HOWATSON and VAN SOMEREN, School of Life Sciences, Kingston University, Kingston-upon-Thames, UK,, have explored the effects of ice massage on exercise-induced muscle damage.


The aim of the study was to investigate the effect of ice massage on signs and symptoms of muscles damaged as a consequence of exercise.


9 resistance trained men performed an exercise sequence designed to induce muscle damage on two separate occasions. The exercises were performed on dominant or non-dominant arm in a random crossover fashion. The men were randomly assigned to an ice massage or control group in the crossover design. Ice massage was performed immediately after exercise, 24 hours after exercise and 48 hours after exercise.

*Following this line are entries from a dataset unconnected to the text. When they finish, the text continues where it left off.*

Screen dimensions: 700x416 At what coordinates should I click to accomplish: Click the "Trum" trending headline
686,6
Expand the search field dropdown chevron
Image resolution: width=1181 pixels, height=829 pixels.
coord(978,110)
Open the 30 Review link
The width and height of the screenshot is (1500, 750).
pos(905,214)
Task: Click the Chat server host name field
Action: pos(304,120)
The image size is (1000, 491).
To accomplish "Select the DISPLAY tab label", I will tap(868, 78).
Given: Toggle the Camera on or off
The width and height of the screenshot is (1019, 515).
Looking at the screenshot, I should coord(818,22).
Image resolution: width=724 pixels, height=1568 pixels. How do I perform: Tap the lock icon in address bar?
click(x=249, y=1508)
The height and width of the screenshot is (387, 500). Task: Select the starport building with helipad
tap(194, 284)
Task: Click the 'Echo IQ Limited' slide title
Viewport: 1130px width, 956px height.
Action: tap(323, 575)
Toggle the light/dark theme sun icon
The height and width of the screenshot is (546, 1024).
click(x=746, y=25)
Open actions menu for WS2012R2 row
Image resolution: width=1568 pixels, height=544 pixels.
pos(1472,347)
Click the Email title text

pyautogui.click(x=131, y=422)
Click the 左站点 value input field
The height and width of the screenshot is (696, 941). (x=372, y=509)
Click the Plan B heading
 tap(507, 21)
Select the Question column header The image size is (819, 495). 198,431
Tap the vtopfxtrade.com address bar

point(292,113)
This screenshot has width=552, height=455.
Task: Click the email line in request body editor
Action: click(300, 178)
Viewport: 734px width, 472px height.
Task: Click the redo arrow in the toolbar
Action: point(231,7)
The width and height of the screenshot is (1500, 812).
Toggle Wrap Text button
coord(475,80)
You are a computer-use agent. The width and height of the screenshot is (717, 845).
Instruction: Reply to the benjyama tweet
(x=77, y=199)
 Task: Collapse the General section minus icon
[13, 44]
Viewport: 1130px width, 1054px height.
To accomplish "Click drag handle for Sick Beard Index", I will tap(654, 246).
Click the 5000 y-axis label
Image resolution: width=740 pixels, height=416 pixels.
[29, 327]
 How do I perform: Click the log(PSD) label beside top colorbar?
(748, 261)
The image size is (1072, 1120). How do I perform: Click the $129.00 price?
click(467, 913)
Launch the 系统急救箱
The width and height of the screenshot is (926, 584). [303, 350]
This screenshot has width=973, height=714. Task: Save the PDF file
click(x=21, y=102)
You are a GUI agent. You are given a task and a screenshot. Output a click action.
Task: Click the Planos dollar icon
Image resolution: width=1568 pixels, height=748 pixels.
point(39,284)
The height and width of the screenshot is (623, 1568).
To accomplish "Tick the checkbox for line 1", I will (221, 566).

A number of microscopic and macroscopic measures of muscle damage were taken pre and immediately post exercise and 24 hours, 48 hours, and 72 hours after exercise.


No significant differences were found between men who received ice massage and those who didn't except that the enzyme, creatine kinase, was lower at 72 hours post exercise in the ice massage group.


Although ice massage reduces the appearance of creatine kinase in exercise-damaged muscle, it has no other effects.


Howatson G, van Someren KA. Ice massage. Effects on exercise-induced muscle damage. The Journal of Sports Medicine and Physical Fitness 43 (3): 500-505, Dec 2003.